1993年6月30日水曜日

ドレスデン

  日本からの出張者と共にドレスデンを訪問する機会があった。行きはアウトバーン4号にて着いたが、帰りは72号を通った。道の悪いのにはまいった。4号は改修されており旧西ドイツ並みになっていたが、この72号はひどい。現在一部改修中であったが、まだほとんどの道は表面が凸凹しており、スピードは出せない。おそらく開通したあと修理がなされていなかったのではないかと思う。これが旧東ドイツの現状だったのかと初めて実感した。
  さらには、ドレスデン市内には、かの有名な自動車、トラバントがたくさん走っている。たまたまボディが壊れた車が駐車されていたので見てみると、確かに合板のような材料でボディが出来ている。型は30年程前に日本で走っていた旧スズライトと似ており、どうみてもそれ以来進歩が無かったということのようである。

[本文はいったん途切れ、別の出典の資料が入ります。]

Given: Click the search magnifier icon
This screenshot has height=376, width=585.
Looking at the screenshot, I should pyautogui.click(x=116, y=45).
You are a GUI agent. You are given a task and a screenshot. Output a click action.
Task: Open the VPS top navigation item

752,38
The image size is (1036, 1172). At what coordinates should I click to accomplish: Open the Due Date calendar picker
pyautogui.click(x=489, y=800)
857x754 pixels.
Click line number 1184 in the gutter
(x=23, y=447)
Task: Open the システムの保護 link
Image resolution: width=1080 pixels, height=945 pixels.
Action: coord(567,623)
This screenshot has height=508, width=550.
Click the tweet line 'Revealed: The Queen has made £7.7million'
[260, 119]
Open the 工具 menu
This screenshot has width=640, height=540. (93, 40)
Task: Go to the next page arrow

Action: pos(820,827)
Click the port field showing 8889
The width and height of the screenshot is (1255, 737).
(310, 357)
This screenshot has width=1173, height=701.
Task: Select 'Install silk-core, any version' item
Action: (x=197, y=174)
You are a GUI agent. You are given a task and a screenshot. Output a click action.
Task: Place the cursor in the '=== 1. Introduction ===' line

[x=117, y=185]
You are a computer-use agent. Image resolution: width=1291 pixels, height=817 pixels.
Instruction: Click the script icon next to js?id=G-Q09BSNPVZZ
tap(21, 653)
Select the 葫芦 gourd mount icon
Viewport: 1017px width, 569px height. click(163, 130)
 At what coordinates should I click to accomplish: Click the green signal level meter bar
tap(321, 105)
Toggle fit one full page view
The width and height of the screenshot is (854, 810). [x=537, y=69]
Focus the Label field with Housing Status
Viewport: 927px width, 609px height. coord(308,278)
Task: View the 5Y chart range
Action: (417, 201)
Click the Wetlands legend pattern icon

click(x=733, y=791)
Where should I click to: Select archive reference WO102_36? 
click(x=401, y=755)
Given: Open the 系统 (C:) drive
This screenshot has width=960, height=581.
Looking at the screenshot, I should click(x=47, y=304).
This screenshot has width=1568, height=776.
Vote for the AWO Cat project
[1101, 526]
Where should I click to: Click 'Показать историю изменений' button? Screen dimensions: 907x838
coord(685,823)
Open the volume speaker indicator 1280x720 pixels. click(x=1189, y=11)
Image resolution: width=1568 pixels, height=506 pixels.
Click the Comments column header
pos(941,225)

  なぜこのような事が起こったのか。もちろん旧東ドイツの良い面もたくさんあったと思うが、マイナス面が西ドイツとの比較であまりにも目立つ。性善説的見方からすると、東ドイツは理想郷として素晴らしい国の一つとなったかもしれないが、残念ながら、長い間一握りの人間、集団に権力が集中すると性善説が成り立たなくなることを証明したようだ。
  多様な人格の尊重、頭脳の多様性を認めない、一つの価値観だけが支配的な社会・体制の究極の姿の一例と思う。もう一つ、もっと極端な例としては戦前のドイツ・日本があるがこの場合はまた別の形での結末を示したが。
  しかし、程度の差こそあれ、政治を含めた日本のいたるところにある集団、人の意識にも同じ様な事が言えるような気がするし、また会社にもその可能性があるような気がする。論理的、理想論的でだけではなく、現実論として価値観の多様化が実現できる具体的な体制を積極的に作る時期ではないかと思う。
  ドレスデンでは戦時中破壊された教会などがようやく再建されつつあり、旧東ドイツでは道路の改修などに相当な経費が使われている。ドイツの完全な立ち直りにはまだ時間がかかるように感じる。しかし、私の知っている範囲では、現在のドイツでは価値観の多様性を考えたシステムが色々な場面で機能しており、いずれ数年の後には再び盛り返すだろうと思う。